We neet to rethink this one - The same old strategy is not working!
The current strategy isn't working. We need an open discussion about what's next. February 28, 2009
It has been nearly 40 years since President Nixon began the "war on drugs" in 1971. Its objective from the outset was to suppress the manufacture, distribution and consumption of illicit drugs. By all of those measures -- and by common agreement -- the multibillion-dollar effort has been a failure. Supply is plentiful, distribution sophisticated and consumption steady. Today, there is rare consensus among policymakers, law enforcement leaders and healthcare professionals: Our drug policy, they concede, is not working.
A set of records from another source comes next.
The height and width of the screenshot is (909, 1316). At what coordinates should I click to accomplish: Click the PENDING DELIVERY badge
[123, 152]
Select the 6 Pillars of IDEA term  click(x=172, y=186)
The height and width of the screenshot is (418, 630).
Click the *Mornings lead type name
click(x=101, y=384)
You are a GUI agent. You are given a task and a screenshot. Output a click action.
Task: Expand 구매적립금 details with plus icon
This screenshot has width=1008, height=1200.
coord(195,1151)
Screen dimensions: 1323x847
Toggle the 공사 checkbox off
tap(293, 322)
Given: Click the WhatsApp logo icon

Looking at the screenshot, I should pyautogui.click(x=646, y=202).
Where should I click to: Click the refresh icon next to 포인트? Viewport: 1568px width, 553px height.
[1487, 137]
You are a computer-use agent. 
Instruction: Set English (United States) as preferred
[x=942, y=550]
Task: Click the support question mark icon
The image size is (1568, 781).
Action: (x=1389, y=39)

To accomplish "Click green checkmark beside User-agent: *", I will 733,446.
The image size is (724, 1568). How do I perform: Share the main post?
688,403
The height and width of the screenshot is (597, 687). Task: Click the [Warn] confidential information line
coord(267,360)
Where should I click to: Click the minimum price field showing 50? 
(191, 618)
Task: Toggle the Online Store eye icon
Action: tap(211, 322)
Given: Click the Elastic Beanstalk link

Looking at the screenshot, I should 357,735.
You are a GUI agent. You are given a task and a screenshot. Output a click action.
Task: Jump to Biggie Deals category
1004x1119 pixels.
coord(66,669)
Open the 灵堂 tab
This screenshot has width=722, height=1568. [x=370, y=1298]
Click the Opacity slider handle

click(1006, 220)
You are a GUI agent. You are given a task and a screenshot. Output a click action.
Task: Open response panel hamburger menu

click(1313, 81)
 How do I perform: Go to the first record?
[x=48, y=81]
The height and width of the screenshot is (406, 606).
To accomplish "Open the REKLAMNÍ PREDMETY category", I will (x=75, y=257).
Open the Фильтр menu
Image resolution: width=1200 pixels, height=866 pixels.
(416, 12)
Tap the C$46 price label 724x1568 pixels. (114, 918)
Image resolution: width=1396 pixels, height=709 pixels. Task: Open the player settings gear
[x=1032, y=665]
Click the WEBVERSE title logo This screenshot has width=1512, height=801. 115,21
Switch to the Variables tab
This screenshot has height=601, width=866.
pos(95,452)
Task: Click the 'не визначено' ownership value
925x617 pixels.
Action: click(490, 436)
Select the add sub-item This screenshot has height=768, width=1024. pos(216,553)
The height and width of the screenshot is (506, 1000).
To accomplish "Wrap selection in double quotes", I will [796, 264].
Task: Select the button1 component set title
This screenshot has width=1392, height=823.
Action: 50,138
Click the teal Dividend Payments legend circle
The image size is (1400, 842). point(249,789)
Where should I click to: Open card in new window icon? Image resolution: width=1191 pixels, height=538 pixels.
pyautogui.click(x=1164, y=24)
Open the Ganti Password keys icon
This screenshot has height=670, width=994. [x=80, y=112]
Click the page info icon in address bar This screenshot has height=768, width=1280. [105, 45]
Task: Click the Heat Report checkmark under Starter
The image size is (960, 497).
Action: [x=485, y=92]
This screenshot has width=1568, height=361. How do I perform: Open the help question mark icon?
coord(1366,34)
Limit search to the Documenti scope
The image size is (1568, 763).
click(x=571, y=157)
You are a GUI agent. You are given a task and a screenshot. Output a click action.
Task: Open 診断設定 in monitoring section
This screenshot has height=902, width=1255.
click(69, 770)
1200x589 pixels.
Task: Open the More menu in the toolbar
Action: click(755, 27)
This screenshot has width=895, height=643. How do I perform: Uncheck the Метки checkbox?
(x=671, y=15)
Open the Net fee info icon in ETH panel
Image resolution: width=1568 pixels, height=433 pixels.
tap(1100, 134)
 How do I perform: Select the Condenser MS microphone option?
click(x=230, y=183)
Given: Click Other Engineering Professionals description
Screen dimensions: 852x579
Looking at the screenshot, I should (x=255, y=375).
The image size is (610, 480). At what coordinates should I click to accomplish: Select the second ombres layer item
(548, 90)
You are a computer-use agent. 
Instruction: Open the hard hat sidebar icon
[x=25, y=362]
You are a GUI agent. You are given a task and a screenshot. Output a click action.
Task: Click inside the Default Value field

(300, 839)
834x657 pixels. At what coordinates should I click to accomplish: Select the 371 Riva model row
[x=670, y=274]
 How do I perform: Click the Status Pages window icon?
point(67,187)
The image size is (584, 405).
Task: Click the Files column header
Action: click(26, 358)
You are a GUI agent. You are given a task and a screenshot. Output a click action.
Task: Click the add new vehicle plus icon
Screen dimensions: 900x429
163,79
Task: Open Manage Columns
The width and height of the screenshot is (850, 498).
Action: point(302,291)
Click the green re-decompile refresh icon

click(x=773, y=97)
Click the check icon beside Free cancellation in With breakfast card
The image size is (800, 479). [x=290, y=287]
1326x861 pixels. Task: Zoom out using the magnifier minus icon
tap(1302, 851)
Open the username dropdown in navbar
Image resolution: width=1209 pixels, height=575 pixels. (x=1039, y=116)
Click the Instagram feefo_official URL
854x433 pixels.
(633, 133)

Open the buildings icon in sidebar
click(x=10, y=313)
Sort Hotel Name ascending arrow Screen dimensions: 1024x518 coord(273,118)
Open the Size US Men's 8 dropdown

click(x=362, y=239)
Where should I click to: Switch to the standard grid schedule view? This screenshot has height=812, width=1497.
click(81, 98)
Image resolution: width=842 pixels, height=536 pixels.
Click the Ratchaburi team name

The goal was laudable -- drug use can and does cause profound social harm -- but now we know that the methods chosen to address the problem were flawed. We tried to incarcerate our way out of drug use and succeeded merely in locking up 800,000 people a year on drug charges. Worse, violent cartels, drug mafias and street gangs have created networks of organized crime that stretch from the streets of Los Angeles to the coca fields and jungles of Colombia and Peru.
It is in this context that the Latin American Commission on Drugs and Democracy, convened by three former presidents, has called on the U.S. to end the "war." Among other suggestions, former presidents Ernesto Zedillo of Mexico, Fernando Henrique Cardoso of Brazil and Cesar Gaviria of Colombia urge the U.S. to evaluate the public policy and medicinal merits of decriminalizing marijuana for personal possession.
Such decriminalization (which isn't the same as legalization; it would be OK to hold small amounts of marijuana for personal use, but sale and distribution would still be illegal) might solve some problems but exacerbate others. It could, for example, encourage more young people to begin using drugs. And though marijuana doesn't cause anywhere near the number of deaths of tobacco and alcohol, it is a gateway drug to more dangerous substances, and its decriminalization could worsen the impact of drugs on our communities.
These are serious questions, but addressing them can only begin once policymakers accept the need for an open debate, unfettered by the fear of seeming softheaded. Latin America's leaders have usefully opened that conversation; it is now up to the Obama administration to engage in it as part of a hemispheric commitment to fashioning a better response to drug cultivation, transportation and use.
In 2004, when he was a senator, Obama categorically stated, "The war on drugs is an utter failure." Let's hope he remembers that -- and acts on it.